Bakıyorsunuz bir personeliniz elinde dosya bir oraya bir buraya koşturuyor, sürekli olarak size soru soruyor, işle devamlı ilgili. Bu kişi çalışkan olabilir belki ama gerçekten verimli mi? Verilen işleri bitirme oranı veya hedeflerine ulaşması nasıl?

Eskiden olsa 60 milyonluk Türkiye’de endüstride çalışanlar şimdikine göre çok az olduğu için, işyerleri çok küçük olduğu için bütün çalışanlar göz önündeydi. Usta veya müdür tarafından sübjektif olarak değerlendirilirdi. Verim önemli değildi. Çalışkanlık, el melekesi ve dürüstlük önemliydi sadece. Hatırlıyorum; çırakların eli uzun mu diye denemek için masanın altına, sağa sola para koyarlardı 🙂

Şimdi ise çok fazla çalışan, çok büyük işyerleri söz konusu ve çalışanları, çalışkanlık, yetenek, takım çalışmasına uygunluk, liderlik, iletişim yeteneği, temsil ve verim gibi bir çok açıdan objektif değerlendirmek gerekiyor.

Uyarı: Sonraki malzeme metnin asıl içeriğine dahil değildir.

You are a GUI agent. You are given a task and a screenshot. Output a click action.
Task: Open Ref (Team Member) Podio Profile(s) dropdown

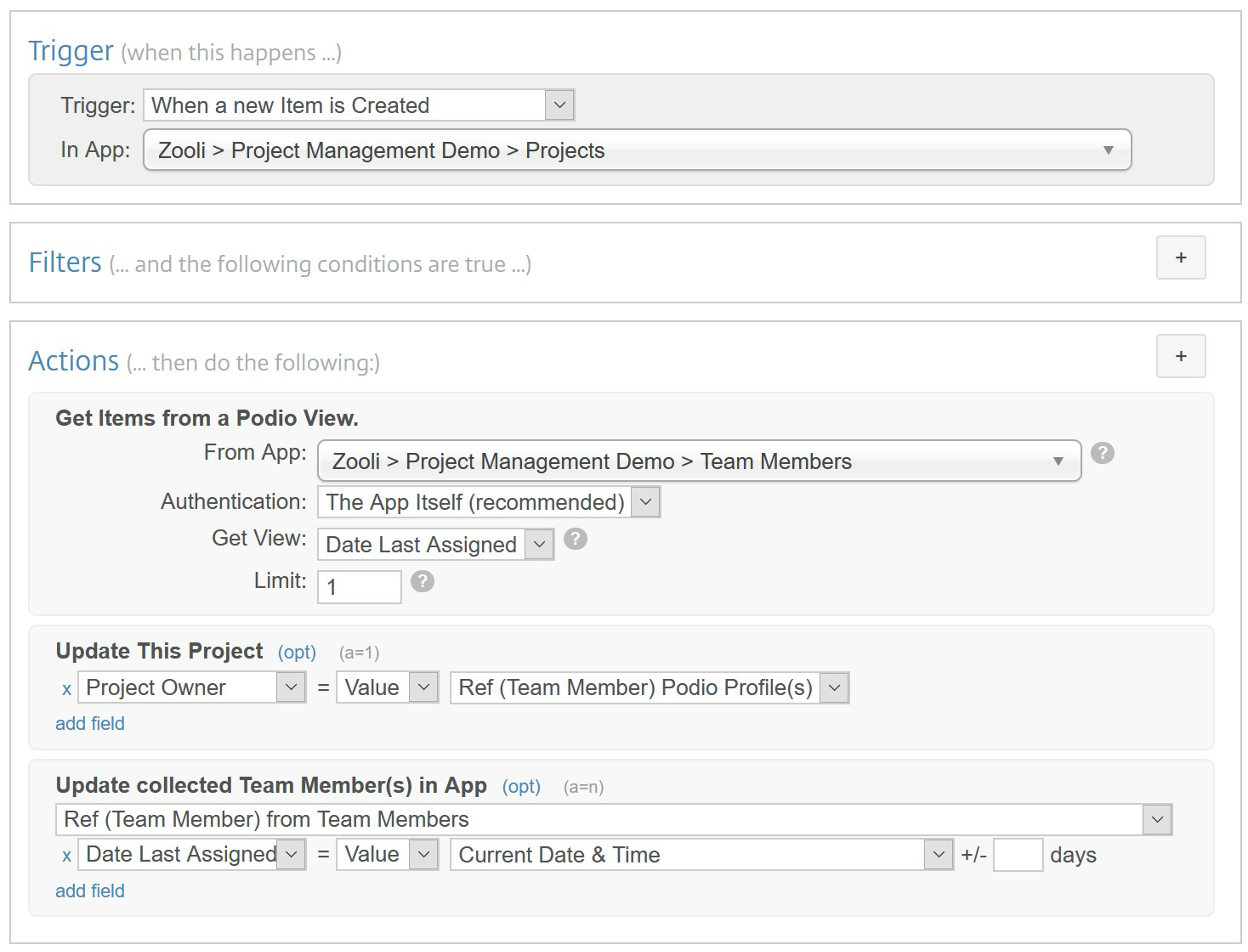[x=649, y=688]
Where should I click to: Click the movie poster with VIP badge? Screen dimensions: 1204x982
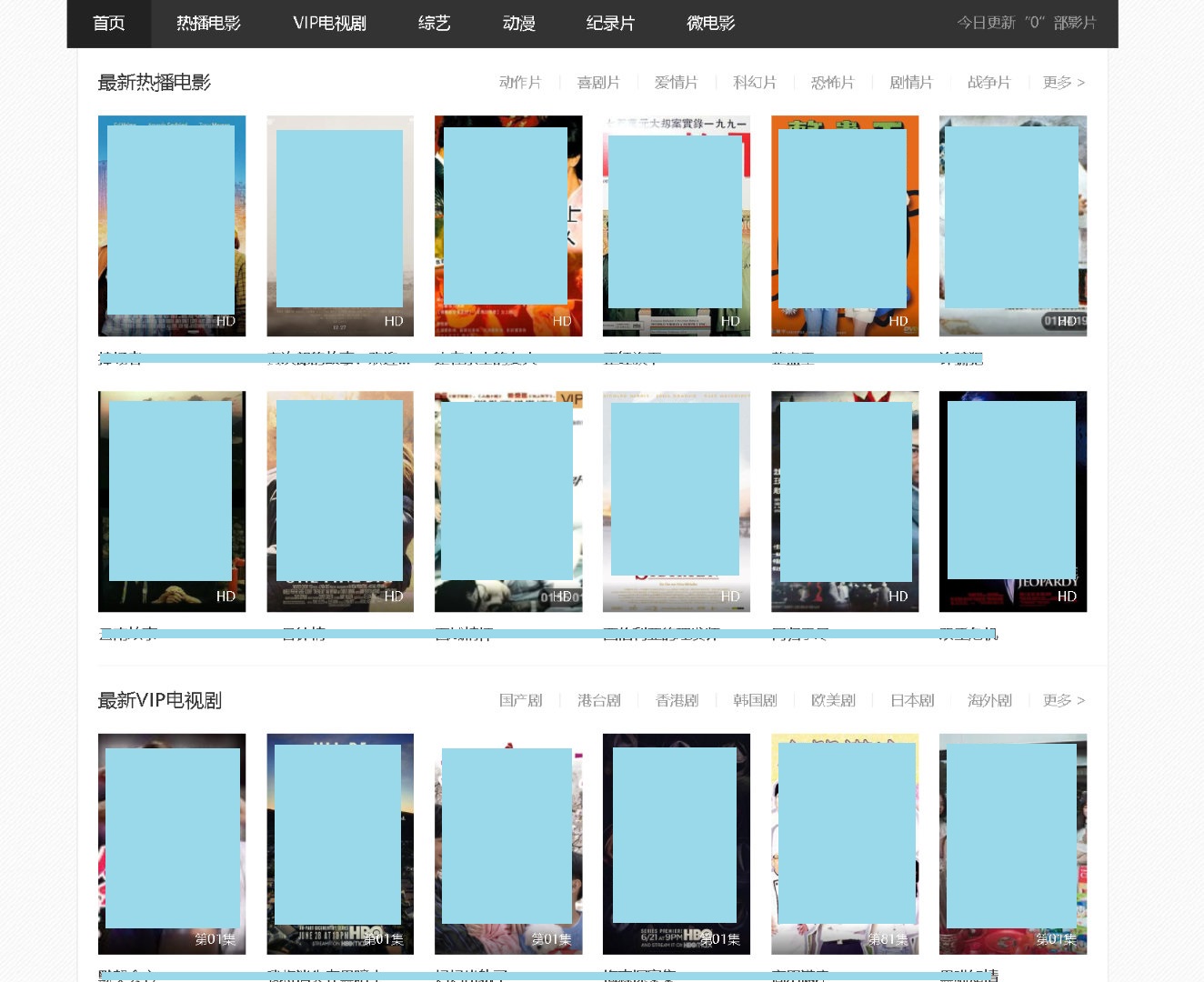click(x=507, y=501)
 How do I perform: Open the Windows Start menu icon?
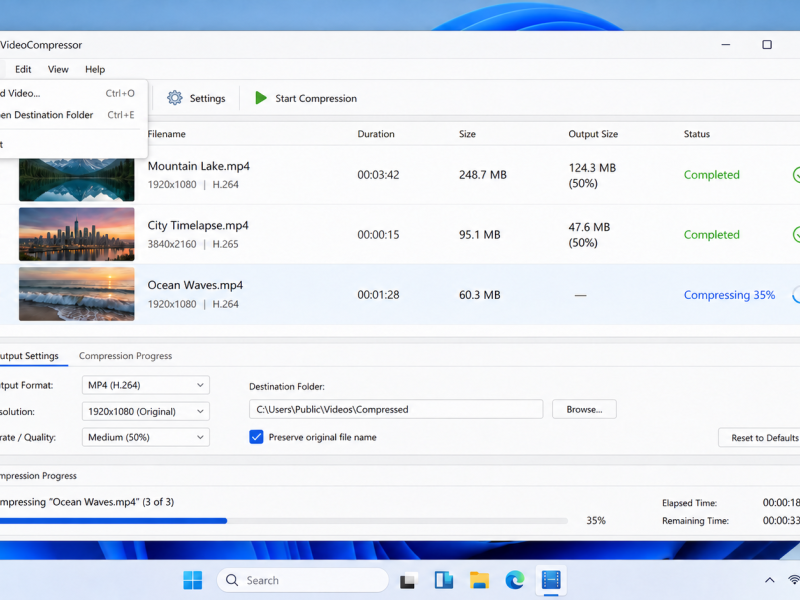[x=192, y=580]

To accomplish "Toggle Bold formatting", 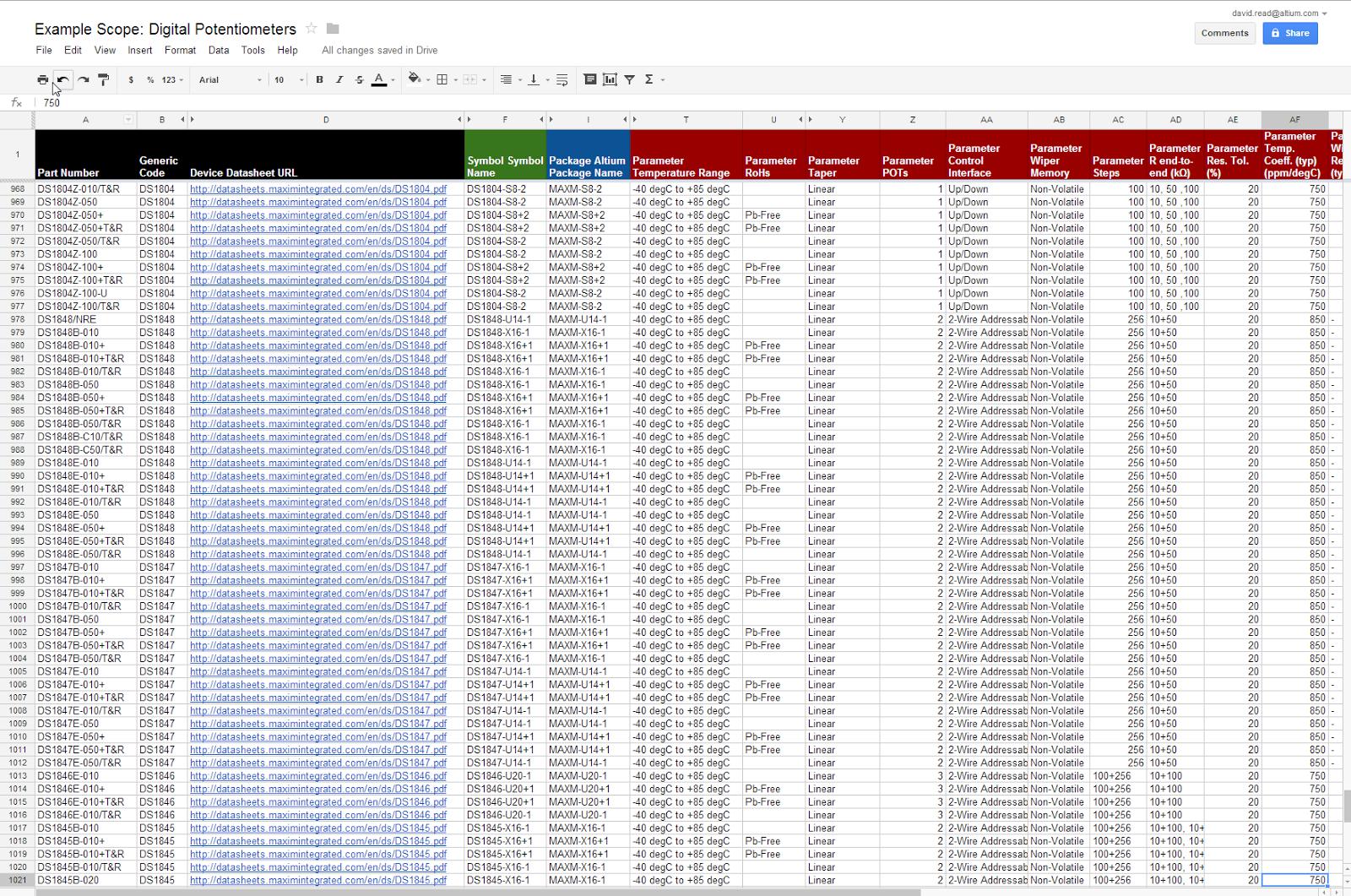I will [319, 79].
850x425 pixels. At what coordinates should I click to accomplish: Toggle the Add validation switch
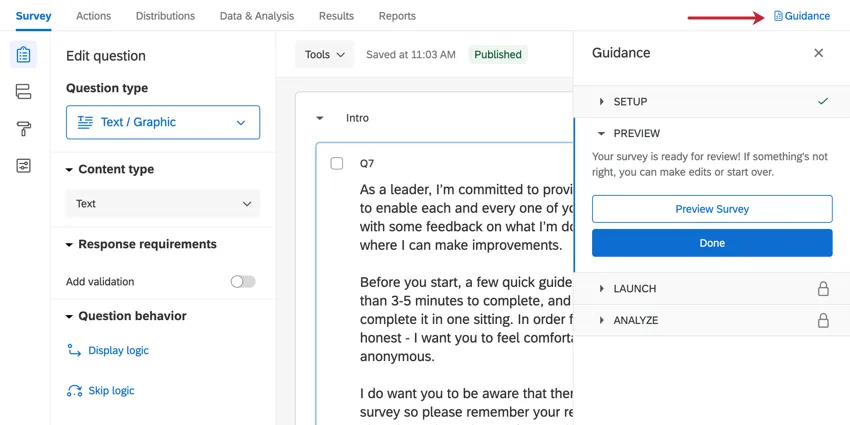click(243, 282)
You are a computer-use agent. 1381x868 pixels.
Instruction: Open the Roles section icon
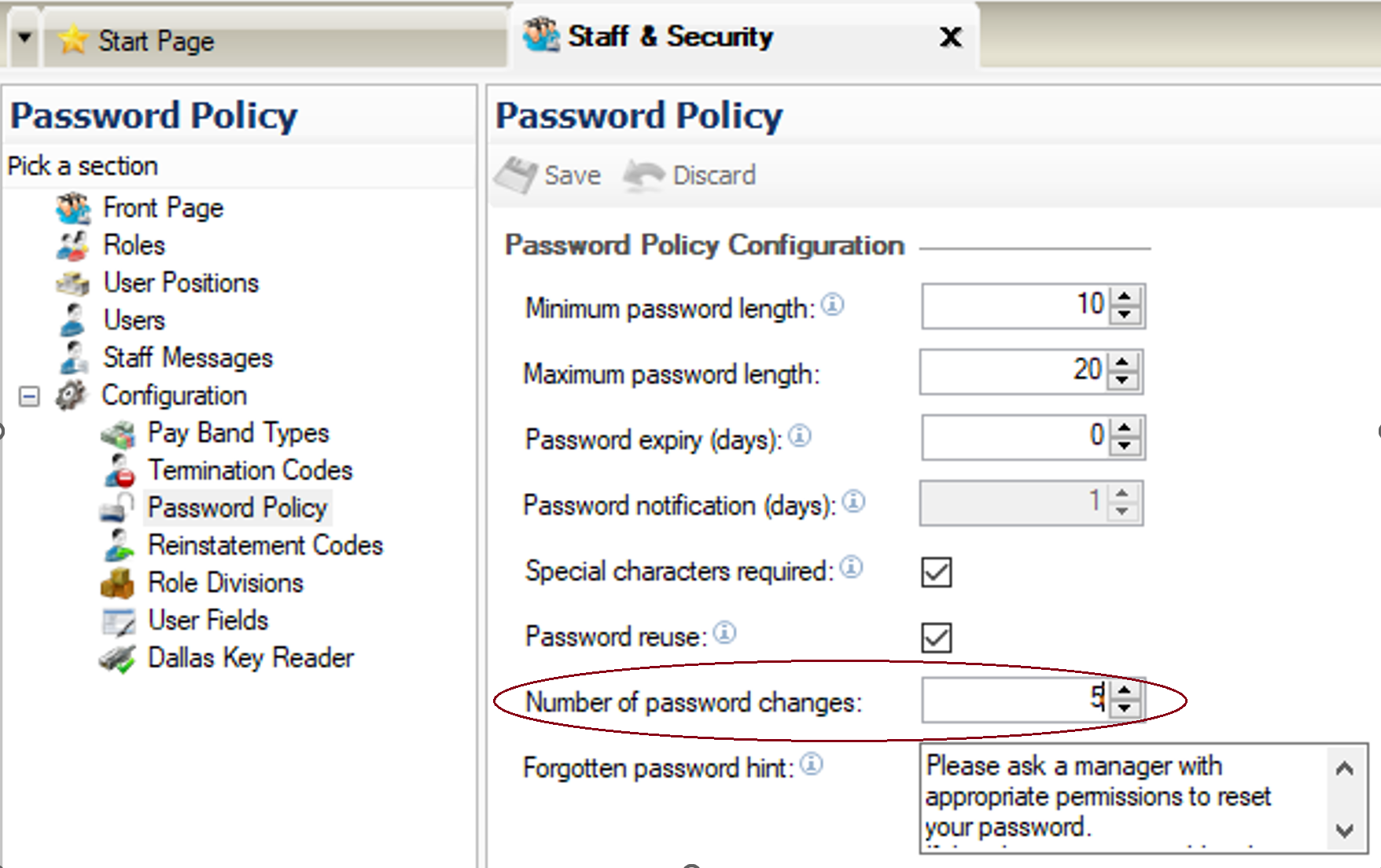pyautogui.click(x=72, y=245)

Çalışanların üzerinde yapılacak pozitif bir iyileştirme genellikle çalışanı mutlu ve motive etse de, haksızlıkla yapılan iyileştirmeler, haksızlık olduğunu bilen veya düşünen diğer çalışanlar üzerinde negatif bir etki oluşturabilir. Ama bu eğer liyakata göre yapılırsa diğer çalışanlar üzerinde kamçılayıcı bir etki oluşturma ihtimali çok daha yüksektir ve işe bağlılığı arttırır.

Yüzde yüz doğru bir liyakat değerlendirme söz konusu olmasa da büyük doğrulukla çalışan bir sistem kurmak mümkündür. Bu sistem sabit bir sistem olmamakla ve şirketten şirkete değişebilecek bir sistem olmakla birlikte çalışanları doğru değerlendirmek konusunda size bir fikir verecektir.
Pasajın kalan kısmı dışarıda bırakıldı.